Na een positief advies van de Raad voor de Rechtspraak (2005) is ervoor gekozen dat in principe alle geschillen die zich afspelen tussen de student en de instelling worden voorgelegd aan het (bestaande) college van beroep voor het hoger onderwijs. De keuze voor dit college komt voort uit het feit dat studenten dit als laagdrempelig ervaren en het college in redelijk korte tijd een beslissing neemt. Er zijn dus goede ervaringen opgedaan met het college van beroep voor het hoger onderwijs.
(...)
Het college van beroep voor het hoger onderwijs is, zoals eerder gezegd, bevoegd een uitspraak te doen over alle geschillen op grond van de Wet op het hoger onderwijs en wetenschappelijk onderzoek of daarop gebaseerde regelingen die de relatie student-instelling betreffen. Dit is voor de positie van de student de meestbepalende wet. Voor andere geschillen is een andere rechter mogelijk bevoegd.
(...)
Burgerlijke rechter
De burgerlijke rechter blijft bevoegd in geschillen die civielrechtelijk van aard zijn (wanprestatie of onrechtmatige daad). Op grond van artikel 112 van de Grondwet geldt dat het een student of (het college van bestuur van) de instelling altijd vrij staat ervoor te kiezen een geschil aan de burgerlijke rechter voor te leggen. Ook als het een geschil is op grond van de WHW of daarop gebaseerde regelgeving. Vanzelfsprekend moet dat geschil dan wel privaatrechtelijk van aard zijn.
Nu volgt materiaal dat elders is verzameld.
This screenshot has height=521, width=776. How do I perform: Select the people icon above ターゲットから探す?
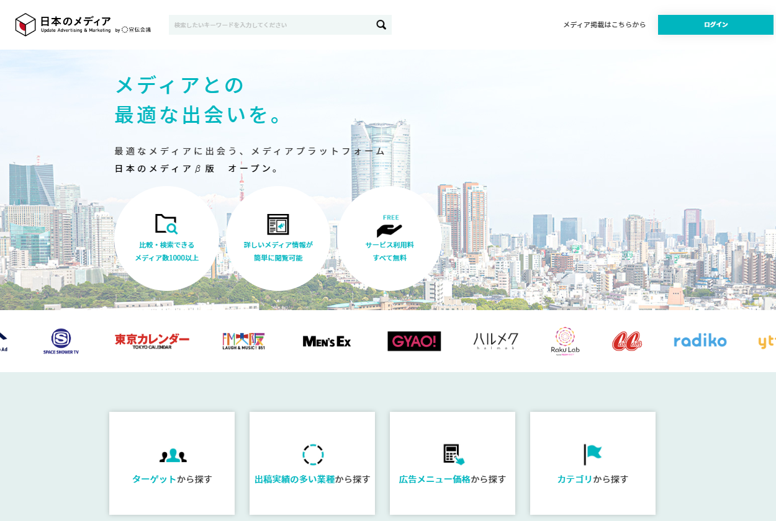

Alleen dan is de burgerlijke rechter immers bevoegd.
(...)
Artikel 7.66. Bevoegdheid en procedure college van beroep voor het hoger onderwijs
Het eerste lid regelt de positie van het college van beroep voor het hoger onderwijs als onafhankelijke administratieve rechter die een oordeel geeft over het beroep van een student. Het college oordeelt in laatste instantie.
Als het gaat om onderwerpen die binnen het kader van deze wet tot een geschil leiden in de relatie student-instelling, is het college van beroep voor het hoger onderwijs bevoegd. Dit geldt voor zowel de openbare als de bijzondere instellingen. Op grond van artikel 112 van de Grondwet staat het een aanstaande student of student van een instelling vrij, als daaraan de voorkeur wordt gegeven, ervoor te kiezen de weg naar de burgerlijke rechter te bewandelen in plaats van de weg van het college van beroep voor het hoger onderwijs.(...)
Tegen deze achtergrond en gelet op hetgeen [eiseres] aan haar vordering ten grondslag heeft gelegd, een onrechtmatige daad, dan wel wanprestatie, acht de kantonrechter zich bevoegd van de onderhavige vordering kennis te nemen. Daar komt nog bij dat [eiseres] ook schadevergoeding vordert, hetgeen tot bevoegdheid van de kantonrechter leidt. Dat ook in de bestuursrechtelijke procedure een voorlopige voorziening mogelijk is en schadevergoeding kan worden verzocht, zoals namens Hogeschool van Amsterdam ter zitting is betoogd, staat aan het voorgaande niet in de weg. Het onbevoegdheidsverweer van Hogeschool van Amsterdam wordt derhalve verworpen.